• TASK TO COMPLETE: Return all entries below exactly. Skip nothing.

═══ INPUT MATERIAL ═══

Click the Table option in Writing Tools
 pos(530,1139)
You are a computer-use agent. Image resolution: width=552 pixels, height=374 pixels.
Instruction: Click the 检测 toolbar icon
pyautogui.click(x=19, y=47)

═══

• FINISHED EXERCISE:
Click the Table option in Writing Tools
 pos(530,1139)
You are a computer-use agent. Image resolution: width=552 pixels, height=374 pixels.
Instruction: Click the 检测 toolbar icon
pyautogui.click(x=19, y=47)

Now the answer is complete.